A comparison of the surface activity of the fungal hydrophobin SC3p with those of other proteins.

The fungal hydrophobin SC3p, a protein secreted by Schizophyllum commune, has become known to form SDS-insoluble layers and to change the physico-chemical properties of an interface. In this study, the surface activity of SC3p was studied by determining the interfacial tensions gamma iv and gamma sl during adsorption of SC3p at both the liquid-vapour and the solid-liquid interface utilizing the in situ technique axisymmetric drop-shape analysis by profile. To this end, protein solution droplets were put on the solid fluoroethylene-propylene-Teflon. At the liquid-vapour interface, SC3p caused a large decrease of gamma iv from 72 to 43 mJ m-2 at the concentration of 0.1 mg ml-1. At the solid-liquid interface, gamma sl was slightly decreased, whereas the contact angle theta increased, indicating an increase in hydrophobicity of FEP-Teflon, which is unique among the proteins studied so far.
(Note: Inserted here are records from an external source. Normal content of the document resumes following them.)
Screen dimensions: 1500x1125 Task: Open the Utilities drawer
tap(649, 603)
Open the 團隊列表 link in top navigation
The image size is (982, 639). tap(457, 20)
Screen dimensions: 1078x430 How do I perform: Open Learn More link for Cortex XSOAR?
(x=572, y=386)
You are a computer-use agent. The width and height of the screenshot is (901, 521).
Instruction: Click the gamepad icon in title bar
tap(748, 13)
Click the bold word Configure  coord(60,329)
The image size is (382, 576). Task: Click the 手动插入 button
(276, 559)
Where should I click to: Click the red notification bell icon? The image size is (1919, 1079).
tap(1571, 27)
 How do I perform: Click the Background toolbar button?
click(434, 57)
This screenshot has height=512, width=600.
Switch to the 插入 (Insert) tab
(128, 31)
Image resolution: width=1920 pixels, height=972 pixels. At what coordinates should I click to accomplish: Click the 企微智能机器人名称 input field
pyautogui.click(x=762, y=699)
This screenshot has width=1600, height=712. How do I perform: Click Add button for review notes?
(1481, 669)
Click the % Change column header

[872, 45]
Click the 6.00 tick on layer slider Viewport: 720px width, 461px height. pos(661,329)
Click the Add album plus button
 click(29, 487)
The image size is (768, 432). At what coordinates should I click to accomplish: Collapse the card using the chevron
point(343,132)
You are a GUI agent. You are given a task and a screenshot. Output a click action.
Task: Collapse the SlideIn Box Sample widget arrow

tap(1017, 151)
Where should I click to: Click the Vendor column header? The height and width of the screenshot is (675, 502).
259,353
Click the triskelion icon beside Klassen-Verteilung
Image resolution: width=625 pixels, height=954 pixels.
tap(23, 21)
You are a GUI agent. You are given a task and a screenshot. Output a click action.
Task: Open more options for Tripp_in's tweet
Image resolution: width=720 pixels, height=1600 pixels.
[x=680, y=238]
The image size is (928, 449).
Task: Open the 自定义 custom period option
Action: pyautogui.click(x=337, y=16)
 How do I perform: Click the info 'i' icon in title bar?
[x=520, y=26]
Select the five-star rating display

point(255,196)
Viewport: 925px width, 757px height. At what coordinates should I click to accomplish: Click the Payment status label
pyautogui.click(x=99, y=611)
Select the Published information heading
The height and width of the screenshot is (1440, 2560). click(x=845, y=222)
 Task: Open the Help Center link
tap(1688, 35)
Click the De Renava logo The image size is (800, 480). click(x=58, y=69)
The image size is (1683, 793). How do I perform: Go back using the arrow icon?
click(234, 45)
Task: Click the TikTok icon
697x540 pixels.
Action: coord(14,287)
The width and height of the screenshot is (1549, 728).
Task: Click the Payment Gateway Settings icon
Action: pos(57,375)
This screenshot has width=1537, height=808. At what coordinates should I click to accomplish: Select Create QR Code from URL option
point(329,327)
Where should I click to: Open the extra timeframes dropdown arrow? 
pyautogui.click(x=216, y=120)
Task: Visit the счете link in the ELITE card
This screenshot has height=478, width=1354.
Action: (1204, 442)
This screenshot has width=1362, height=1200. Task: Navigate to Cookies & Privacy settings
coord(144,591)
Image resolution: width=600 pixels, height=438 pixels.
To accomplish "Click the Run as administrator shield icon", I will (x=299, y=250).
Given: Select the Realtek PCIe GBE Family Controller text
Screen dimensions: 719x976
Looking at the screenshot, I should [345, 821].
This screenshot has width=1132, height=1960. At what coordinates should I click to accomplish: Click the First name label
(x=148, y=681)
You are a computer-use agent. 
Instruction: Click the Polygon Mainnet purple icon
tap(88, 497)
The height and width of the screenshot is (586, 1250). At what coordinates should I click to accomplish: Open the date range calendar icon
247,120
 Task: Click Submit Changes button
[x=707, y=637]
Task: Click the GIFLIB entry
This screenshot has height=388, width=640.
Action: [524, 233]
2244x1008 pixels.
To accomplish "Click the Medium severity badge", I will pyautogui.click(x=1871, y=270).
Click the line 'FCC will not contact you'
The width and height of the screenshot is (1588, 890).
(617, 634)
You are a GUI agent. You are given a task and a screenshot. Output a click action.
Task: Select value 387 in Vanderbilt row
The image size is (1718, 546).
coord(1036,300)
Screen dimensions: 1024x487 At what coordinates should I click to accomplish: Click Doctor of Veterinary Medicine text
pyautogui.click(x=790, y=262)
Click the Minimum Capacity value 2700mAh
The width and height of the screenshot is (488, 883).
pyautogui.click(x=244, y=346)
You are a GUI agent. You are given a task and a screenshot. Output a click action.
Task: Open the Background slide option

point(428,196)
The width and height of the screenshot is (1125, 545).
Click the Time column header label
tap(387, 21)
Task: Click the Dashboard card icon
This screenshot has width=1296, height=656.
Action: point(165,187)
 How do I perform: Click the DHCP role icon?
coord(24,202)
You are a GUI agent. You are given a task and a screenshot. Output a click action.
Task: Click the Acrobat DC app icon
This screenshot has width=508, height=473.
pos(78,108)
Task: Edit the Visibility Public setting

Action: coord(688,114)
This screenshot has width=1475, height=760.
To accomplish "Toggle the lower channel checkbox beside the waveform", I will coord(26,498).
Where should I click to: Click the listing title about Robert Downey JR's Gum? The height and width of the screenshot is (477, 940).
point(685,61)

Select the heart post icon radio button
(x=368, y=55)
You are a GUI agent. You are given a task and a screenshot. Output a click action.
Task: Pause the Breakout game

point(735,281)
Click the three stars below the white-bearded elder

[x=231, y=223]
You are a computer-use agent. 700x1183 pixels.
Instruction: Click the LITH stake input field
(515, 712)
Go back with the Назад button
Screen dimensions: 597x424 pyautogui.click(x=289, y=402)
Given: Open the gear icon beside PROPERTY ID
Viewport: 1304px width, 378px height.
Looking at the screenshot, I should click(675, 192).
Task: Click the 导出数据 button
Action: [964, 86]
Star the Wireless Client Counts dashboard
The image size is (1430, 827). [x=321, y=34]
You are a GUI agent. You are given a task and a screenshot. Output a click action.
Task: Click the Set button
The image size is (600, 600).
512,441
Earlier findings indicated a decrease in hydrophobicity of Teflon upon adsorption of SC3p, but this was after a washing and drying step. In order to reconcile these findings with those of the present study, adsorption of SC3p to hydrophobic surfaces is suggested to occur in bilayers. The second layer is supposed to be less strongly adsorbed than the first layer and can be easily removed by washing.